The Marcus team was very clear that it will get worse before it get better, and it did. Instead of eight weeks, it was seven months. “We just went through all sorts of things, but I’m happy to say that we left with a really great behavior plan.”
Amick Olson celebrated his birthday during his seven-month stay in Atlanta while undergoing therapy at the Marcus Autism Center.
Courtesy of Brooke Olson.
Breakthroughs were made, both for Amick and his mother. Through Marcus, Olson realized that Amick was similar to a person in a foreign country who doesn’t speak the language, is put in a car and doesn’t know he’s going. The anxiety, nervousness and fear take over and cause the person to act irrationally, often physically.
“The severity of his behavior got worse over time, over the years. It wasn’t like he woke up and said I’m going to hit you as hard as I can until I get my way,” Olson says. “He is a strong-willed persistent person who doesn’t like interruptions to his environment.” But the way the Marcus Center explained it to her, it all made sense.
The situation, as the Center professionals told her, did get worse before it got better. “We worked for seven months on how to better communicate and behave, and sometimes I wasn’t sure that seven months was going to be enough.”
Olson knows that she is fortunate to have the time and money to spend with Amick in Atlanta while her husband and two other children stayed at home. “I think my daughter, who is 17, feels that she got gypped out of her childhood. We spent all our time with Amick, and of course, we couldn’t go anywhere, certainly not spontaneously. Our home was our sanctuary.”
Today Amick is in the eighth grade at his local public school in a specialized learning center. The classroom teacher and district trainer follow the instructions and lessons on how to interact and manage Amick’s behavior. “Every teacher follows this behavior plan, which is why it works. He’s maybe had two behavioral outbursts this year. Marcus also has a crisis intervention program that helped me.”
Dr. Lomas Mevers says Olson’s story is, unfortunately, all too familiar. “Parents feel isolated and trapped in their house. You need to integrate the child into a normal life as much as you can because everyone benefits. Parents have to choose their battles well and know that when they are putting their child into a situation that they will know how to manage it.”

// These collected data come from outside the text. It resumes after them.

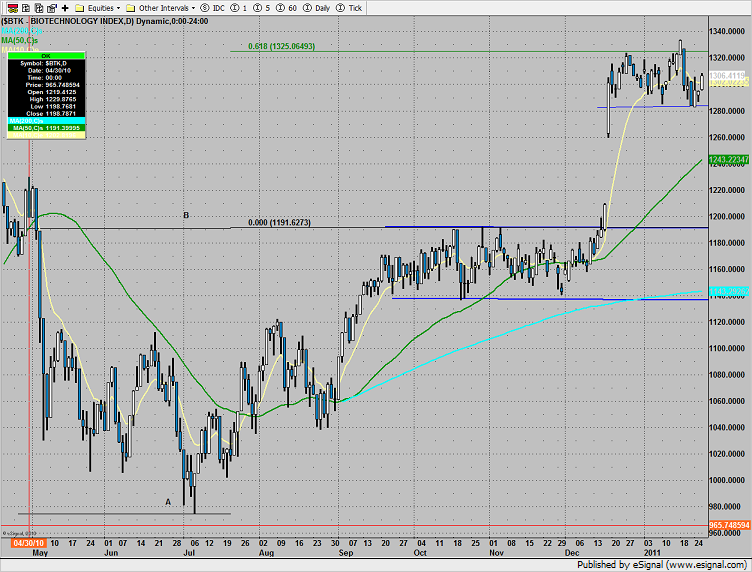Open the Other Intervals dropdown
This screenshot has width=752, height=572.
click(160, 7)
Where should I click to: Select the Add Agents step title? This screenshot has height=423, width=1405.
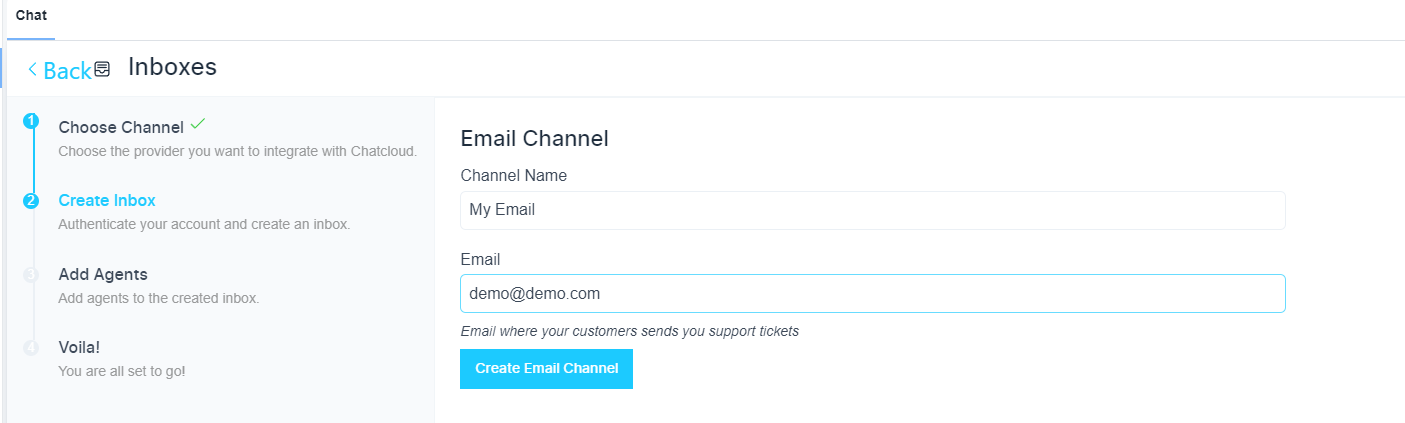coord(103,274)
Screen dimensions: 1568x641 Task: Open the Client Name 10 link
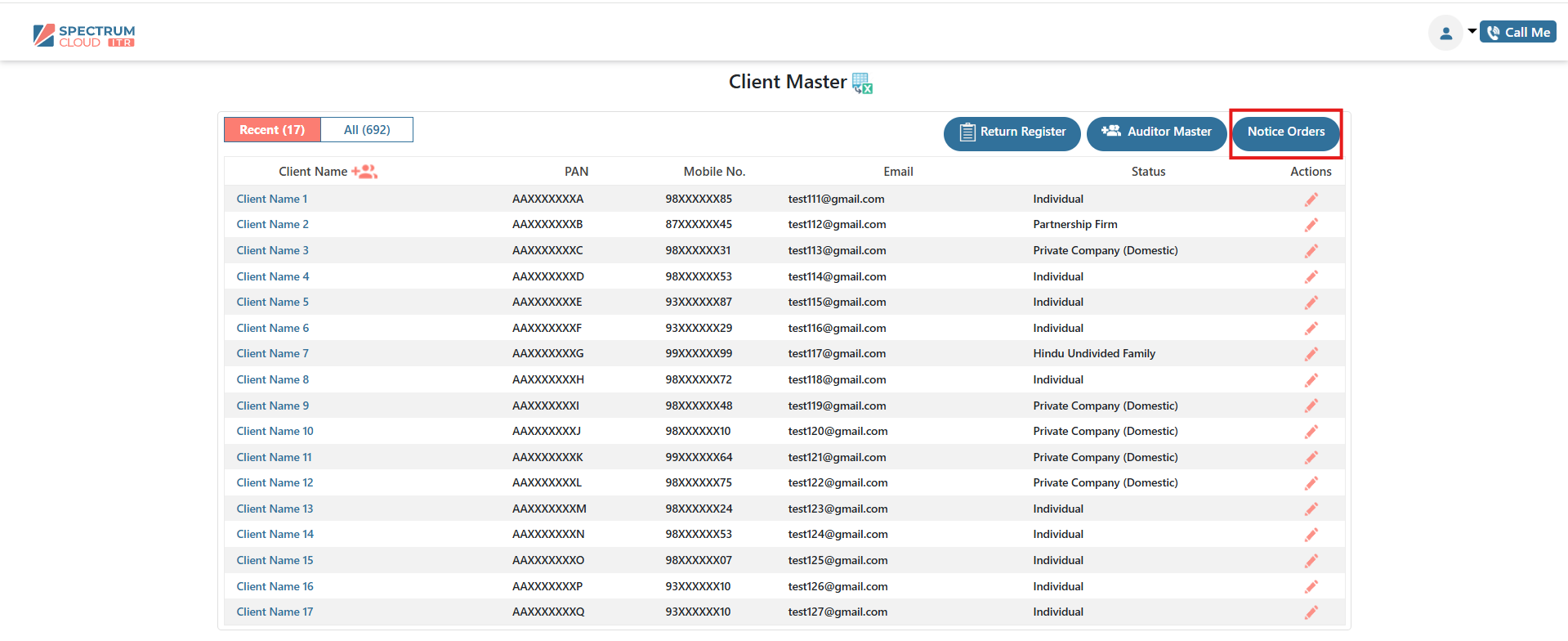275,432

Olson’s best friend is going through a similar situation with her child but is not able to go to Marcus; financially, she can’t make it happen. “She just comes to my house and cries,” she says. “I am thankful for any and every story shared on this topic. Parents need to know they aren’t alone, and there are ways to get help. The only way to get funding and support for more programs, like Marcus Autism Center’s Severe behavior clinic, is to share my story and stories like it.”

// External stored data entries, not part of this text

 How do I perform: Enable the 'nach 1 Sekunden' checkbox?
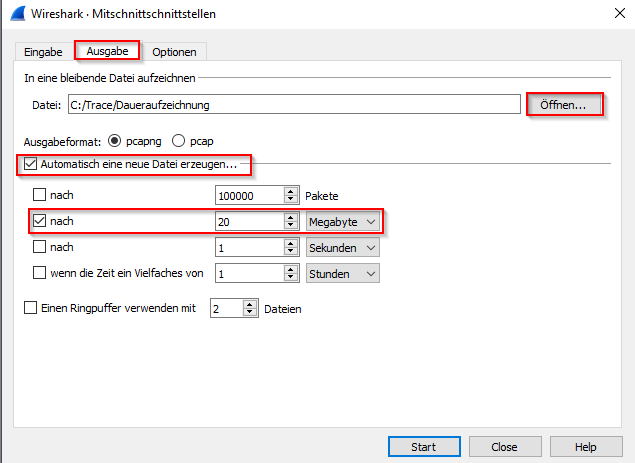click(x=40, y=246)
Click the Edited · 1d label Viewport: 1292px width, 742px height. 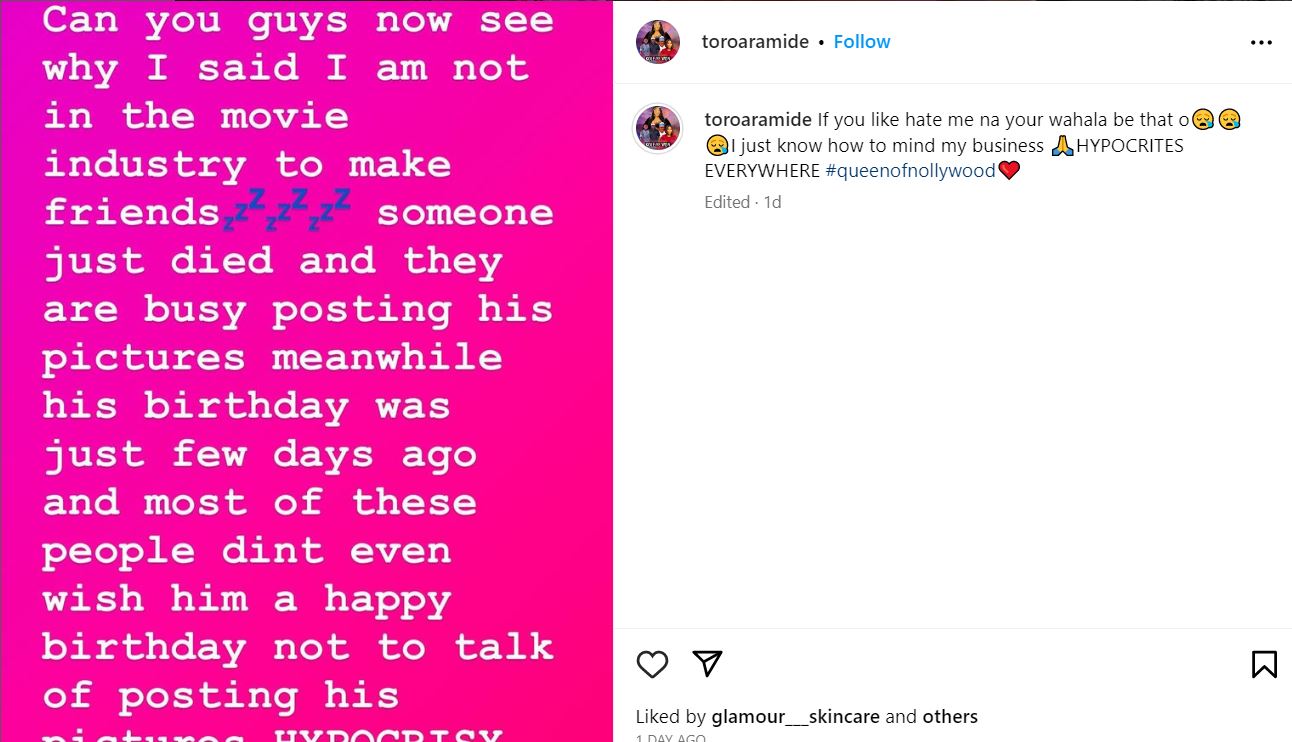(x=742, y=202)
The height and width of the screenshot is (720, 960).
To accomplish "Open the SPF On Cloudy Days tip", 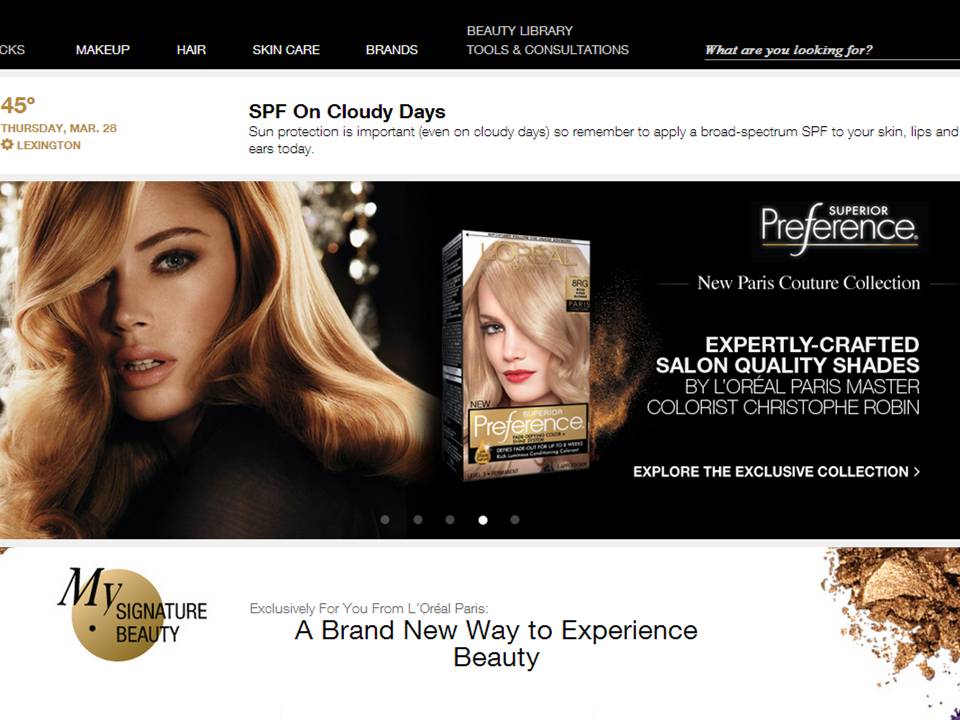I will (347, 112).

There are long waiting lists at Marcus to get into the program, and in severe cases, the wait can be up to two years. “I’d love to have the solution; it’s what keeps me up at night. There aren’t enough trainers and professionals. There are funding challenges,” Dr. Lomas Mevers says. “We not only are helping the child, but we help families access resources including mental health services because many of them are struggling with their own mental health. We just need more resources to come to table.”
Olson understands the value of what the Marcus Center did for Amick and her family. “If I had a million dollars, I’d give it to Marcus,” says Olson.